Adam's international breakthrough came in the 1990 outdoor season. One of the season highlights was the 1990 Commonwealth Games. Adam finished fourth in the 100 metres event with a wind-aided time of 10.14 seconds, 0.02 seconds behind bronze medallist Bruny Surin. He then won the 200 metres with a wind-aided time of 20.10 seconds, ahead of his fellow English athletes John Regis and Ade Mafe, who finished second and third. Adam would never run faster than these two wind-aided times at the Commonwealth Games. He went on to win a second gold medal in the 4 x 100 metres relay (together with Clarence Callender, John Regis and Linford Christie). Adam also participated in the 1990 European Championships. He reached the semi-finals of the 200 metres, and won a silver medal in the 4 x 100 metres relay (together with Darren Braithwaite, John Regis and Linford Christie). The time of 37.98 seconds was a British record, which would stand until 1993.

Adam achieved a personal best time in the 100 metres in July 1991, clocking in 10.23 seconds at a meet in Birmingham.

In the 1991–92 indoor season, Adam competed at the 1992 European Indoor Championships, reaching the semi-finals of the 200 metres.

In June 1992, Adam achieved his lifetime best time in the 200 metres, with a time of 20.41 seconds at a meet in Dijon.

At the 1992 Summer Olympics, Adam reached the final of the 200 metres, finishing in eighth place with a time of 20.80 seconds. He was also a member of the British 4 × 100 m relay team which finished in fourth place. Domestically, Adam won the bronze medal in 100 metres at the AAA Championships, and at the UK Championships he won the bronze medal in 100 metres and the gold medal in the 200 metres.

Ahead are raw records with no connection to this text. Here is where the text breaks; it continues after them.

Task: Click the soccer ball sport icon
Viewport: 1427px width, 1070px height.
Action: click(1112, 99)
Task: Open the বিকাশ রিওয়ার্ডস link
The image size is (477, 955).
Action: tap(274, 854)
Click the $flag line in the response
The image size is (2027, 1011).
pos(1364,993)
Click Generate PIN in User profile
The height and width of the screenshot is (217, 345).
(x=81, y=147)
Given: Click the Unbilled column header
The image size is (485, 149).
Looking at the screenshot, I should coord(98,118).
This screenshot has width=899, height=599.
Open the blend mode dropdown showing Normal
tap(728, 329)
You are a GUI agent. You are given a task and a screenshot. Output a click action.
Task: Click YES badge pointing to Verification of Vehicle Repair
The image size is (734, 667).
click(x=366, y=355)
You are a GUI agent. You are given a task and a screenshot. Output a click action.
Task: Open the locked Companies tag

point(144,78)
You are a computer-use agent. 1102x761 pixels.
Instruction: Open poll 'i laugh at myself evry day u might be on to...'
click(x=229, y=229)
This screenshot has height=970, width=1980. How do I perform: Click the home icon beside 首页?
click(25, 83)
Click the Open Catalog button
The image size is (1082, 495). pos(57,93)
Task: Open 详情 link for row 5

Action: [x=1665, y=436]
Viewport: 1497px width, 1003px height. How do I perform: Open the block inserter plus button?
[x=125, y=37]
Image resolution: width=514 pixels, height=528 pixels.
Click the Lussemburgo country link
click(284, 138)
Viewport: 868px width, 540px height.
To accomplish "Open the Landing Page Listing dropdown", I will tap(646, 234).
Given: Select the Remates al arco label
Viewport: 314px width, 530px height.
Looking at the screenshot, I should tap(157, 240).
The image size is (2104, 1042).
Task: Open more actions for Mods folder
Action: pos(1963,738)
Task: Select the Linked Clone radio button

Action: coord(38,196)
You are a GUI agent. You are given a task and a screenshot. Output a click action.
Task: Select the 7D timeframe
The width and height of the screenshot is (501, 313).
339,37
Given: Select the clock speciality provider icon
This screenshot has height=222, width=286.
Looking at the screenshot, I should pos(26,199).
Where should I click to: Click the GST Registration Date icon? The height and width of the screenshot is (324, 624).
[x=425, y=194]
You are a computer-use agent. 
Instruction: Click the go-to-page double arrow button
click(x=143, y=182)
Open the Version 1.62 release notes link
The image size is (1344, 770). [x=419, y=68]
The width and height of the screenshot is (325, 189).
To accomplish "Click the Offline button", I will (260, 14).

Adam was then absent from the spotlight for several years. He made a brief return in the winter of 1999, when he competed at the World Indoor Championships, and won the 200 metres event at the AAA Indoor Championships.

==Bobsleigh==

Adam later took up the sport of bobsleigh. As a brakeman, he finished tenth in the two-man event at the 2002 Winter Olympics together with Lee Johnston.